Por Jorge Melo / Opinião / terça, 19 dezembro 2017 14:29

É realmente um trabalho de investigação jornalística notável, o de Ana Leal relativamente ao caso “Raríssimas”. Esta forma jornalística de dar trabalho à Policia Judiciária vai sendo comum no nosso país.

Este caso da “Raríssimas” deve colocar outras Instituições de Solidariedade Social em alerta ou, pelo menos, devia! Quero crer que este caso é um caso raro de aproveitamento ilícito dos recursos financeiros da instituição por parte da sua Presidente.

É mais um caso de utilização de dinheiros indevidos de influências e também de amores e desamores, o que torna esta história quase digna de uma novela mexicana!

Além do uso fraudulento dos recursos da Instituição, ou seja, maioritariamente do Estado, o mais grave nesta história, ainda sem fim, é a eventualidade do dinheiro não ter sido usado para a finalidade da existência da “Raríssimas”.

Os utentes provavelmente não usufruíram de cuidados continuados integrados, consultas de especialidade, terapias de reabilitação, centro de atividades ocupacionais, lar residencial, residência autónoma e campo de férias, no trabalho de investigação para identificação de doenças raras e possível cura!

Ter ambição é bom mas doseada! Demasiada ambição pode levar a este tipo de atitude da Presidente da Associação Nacional de Doenças Mentais e Raras – Raríssimas.

Mas esta senhora rapidamente percebeu como fazer crescer uma instituição em Portugal, ter o poder político do seu lado e construir uma rede de amizades políticas.

O início da história da “Raríssimas” é meritória desta mulher que perdeu um dos seus filhos com uma doença rara e decidiu trabalhar em prol da sociedade.

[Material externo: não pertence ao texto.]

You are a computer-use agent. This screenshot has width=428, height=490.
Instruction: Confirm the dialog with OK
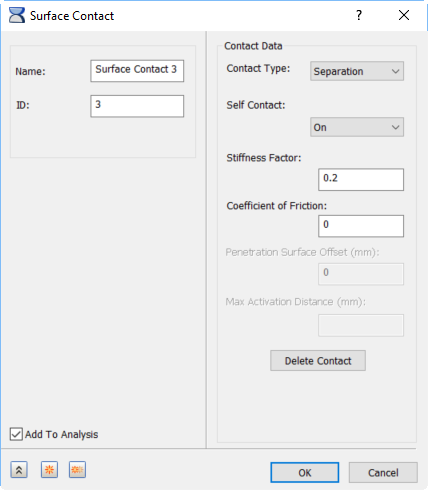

No entanto, com as necessidades de financiamento, as tentações, as coisas começaram a descarrilar e deu no que deu!

Sabemos o que não queríamos saber, a avença ao Ex-Secretário de Estado, Manuel Delgado, o emprego ao marido e ao filho, a viagem à Suécia da mulher do Ministro da Segurança Social, ministro Vieira da Silva, que também foi Vice-Presidente da Assembleia Geral da Raríssimas entre 2013/15 e ainda o enredo amoroso entre Paula Brito e Costa e o Secretário de Estado da Saúde, Manuel Delgado, fazem os ingredientes para uma boa novela mexicana!

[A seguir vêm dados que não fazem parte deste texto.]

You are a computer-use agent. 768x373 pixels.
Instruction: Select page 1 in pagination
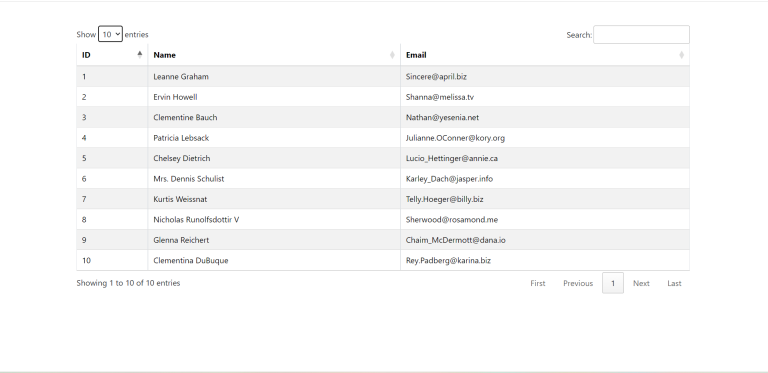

Penoso foi ver a conferência de imprensa de Vieira da Silva sobre este caso. Infelizmente em Portugal tudo é possível, por mais vezes já outros ministros de outros governos não se demitiram mas, dificilmente, se aguentaram muito tempo. Assim como o Secretário de Estado da Saúde se demitiu, o Ministro da Segurança Social também não tem condições para continuar.

Independentemente de partidos, sejam eles quais forem, os governantes devem ter a consciência de que o cargo que ocupam é passageiro e à mínima suspeita fundamentada devem colocar o seu lugar à disposição. Poucos, mas ainda existe bons exemplos de políticos despegados do poder.

Que desta triste história resulte mais fiscalização por parte do governo às instituições que recebem apoios governamentais e que se separe o trigo do jóio. Quero crer que estre foi só um mau exemplo, um exemplo raro numa instituição de solidariedade social.

 

E daqui para a frente o que será dos utentes, os mais prejudicados e indefesos?